Under the terms of the Amending Agreement, the
upfront share consideration available to Bluestone shareholders has
been increased from 0.0179 to 0.0183 of an Aura common share for
each Bluestone Share held, subject to proration. As a result of the
Amending Agreement, Bluestone shareholders will have the option to
receive either (i) a cash payment of C$0.287 for each Bluestone
Share held; or (ii) 0.0183 of an Aura common share for each
Bluestone Share held, subject to pro-ration; or a combination of
both. Other than the foregoing, the terms of the Transaction remain
unamended.
The Amending Agreement adjusting the upfront
share consideration was entered into as a result of Aura’s
announcement on November 4, 2024 of a dividend of $0.24 per Aura
common share.
Transaction Details:
The Transaction will be completed pursuant to a
court-approved plan of arrangement under the Business Corporations
Act (British Columbia). The Transaction will be subject to the
approval of: (i) at least 66-⅔% of the votes cast by holders of
Bluestone Shares; (ii) 66-⅔% of the votes cast by holders of
Bluestone Shares and options, voting together as a single class;
and (iii) “minority approval” in accordance with Multilateral
Instrument 61-101, at a special meeting of Bluestone
securityholders to be held to consider the Transaction (the
“Special Meeting”). In addition to Bluestone securityholder
approval, the Transaction is also subject to the receipt of certain
regulatory, court, TSXV and TSX approvals, and other closing
conditions customary in transactions of this nature.
Full details of the Transaction will be included
in the management information circular of Bluestone, expected to be
mailed to shareholders and filed on www.sedarplus.com. Closing is
expected to occur in January 2025, subject to satisfaction of the
conditions to closing.
Board of Directors
Recommendations
The Amending Agreement has been unanimously
approved by the Board of Directors of Bluestone, who continue to
recommend that the Bluestone securityholders vote in favour of the
Transaction.
About Aura Minerals Inc.
Aura is focused on mining in complete terms –
thinking holistically about how its business impacts and benefits
every one of our stakeholders: our company, our shareholders, our
employees, and the countries and communities we serve. We call this
360° Mining. Aura is a mid-tier gold and copper production company
focused on operating and developing gold and base metal projects in
the Americas. The Company has 4 operating mines including the
Aranzazu copper-gold-silver mine in Mexico, the Apoena (EPP) and
Almas gold mines in Brazil, and the Minosa (San Andres) gold mine
in Honduras. The Company’s development projects include Borborema,
currently in construction, and Matupá both in Brazil. Aura has
unmatched exploration potential owning over 630,000 hectares of
mineral rights and is currently advancing multiple near-mine and
regional targets along with the Aura Carajas copper project in the
prolific Carajás region of Brazil.
About Bluestone Resources Inc.
Bluestone Resources is a Canadian-based precious
metals exploration and development company focused on opportunities
in Guatemala. The Company’s flagship asset is the Cerro Blanco gold
project, a near surface mine development project located in
Southern Guatemala in the department of Jutiapa. The Company trades
under the symbol “BSR” on the TSX Venture Exchange and “BBSRF” on
the OTCQB.
Forward-Looking Statements
This news release contains certain
“forward-looking information” and “forward-looking statements”, as
such terms are defined under applicable securities laws
(collectively, “forward-looking statements”). Forward-looking
statements can be identified by the use of words and phrases such
as “plans”, “expects” ,“is expected”, “budget”, “scheduled,”

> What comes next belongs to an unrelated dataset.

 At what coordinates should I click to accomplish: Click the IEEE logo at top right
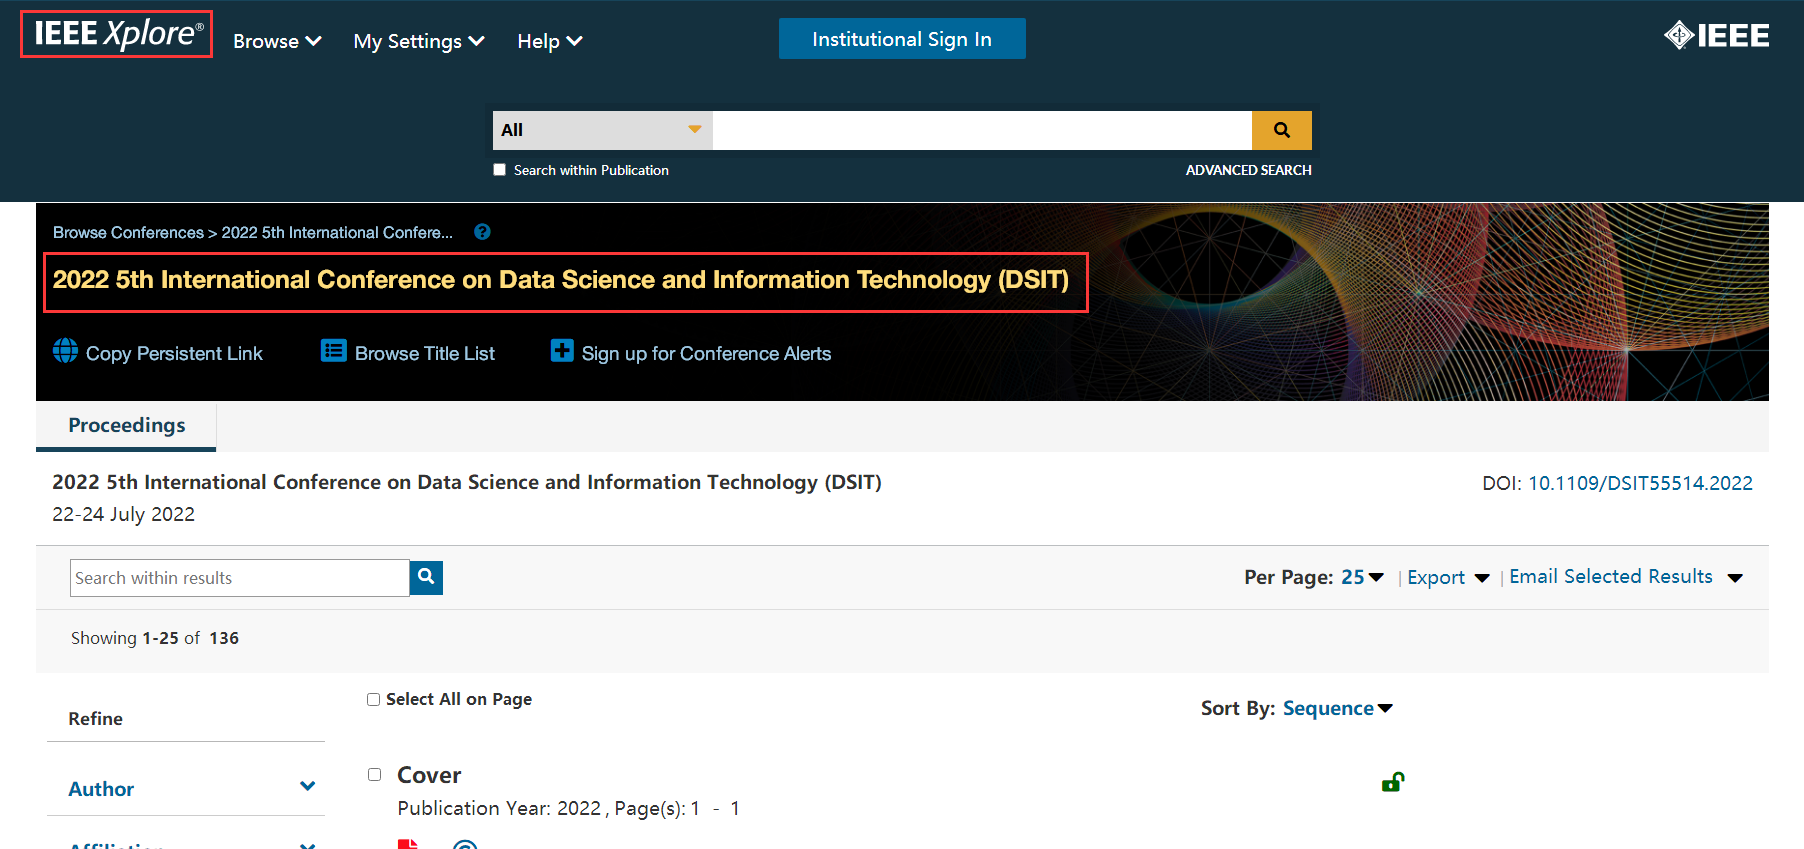click(x=1716, y=36)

“estimates”, “forecasts”, “intends”, “anticipates” or “believes” or
variations (including negative variations) of such words and
phrases, or state that certain actions, events or results “may”,
“could”, “would”, “might” or “will” be taken, occur or be achieved.
Forward-looking statements herein include, but are not limited to,
statements with respect to the consummation and timing of the
Transaction; approval by Bluestone’s shareholders; the satisfaction
of the conditions precedent of the Transaction; timing, receipt and
anticipated effects of court, regulatory and other consents and
approvals. These forward-looking statements are based on current
expectations and are subject to known and unknown risks,
uncertainties and other factors, many of which are beyond Aura’s
ability to predict or control and could cause actual results to
differ materially from those contained in the forward-looking
statements. Specific reference is made to Aura’s most recent Annual
Information Form on file with certain Canadian provincial
securities regulatory authorities for a discussion of some of the
factors underlying forward-looking statements, which include,
without limitation, volatility in the prices of gold, copper and
certain other commodities, changes in debt and equity markets, the
uncertainties involved in interpreting geological data, increases
in costs, environmental compliance and changes in environmental
legislation and regulation, interest rate and exchange rate
fluctuations, general economic conditions and other risks involved
in the mineral exploration and development industry. Readers are
cautioned that the foregoing list of factors is not exhaustive of
the factors that may affect the forward-looking statements.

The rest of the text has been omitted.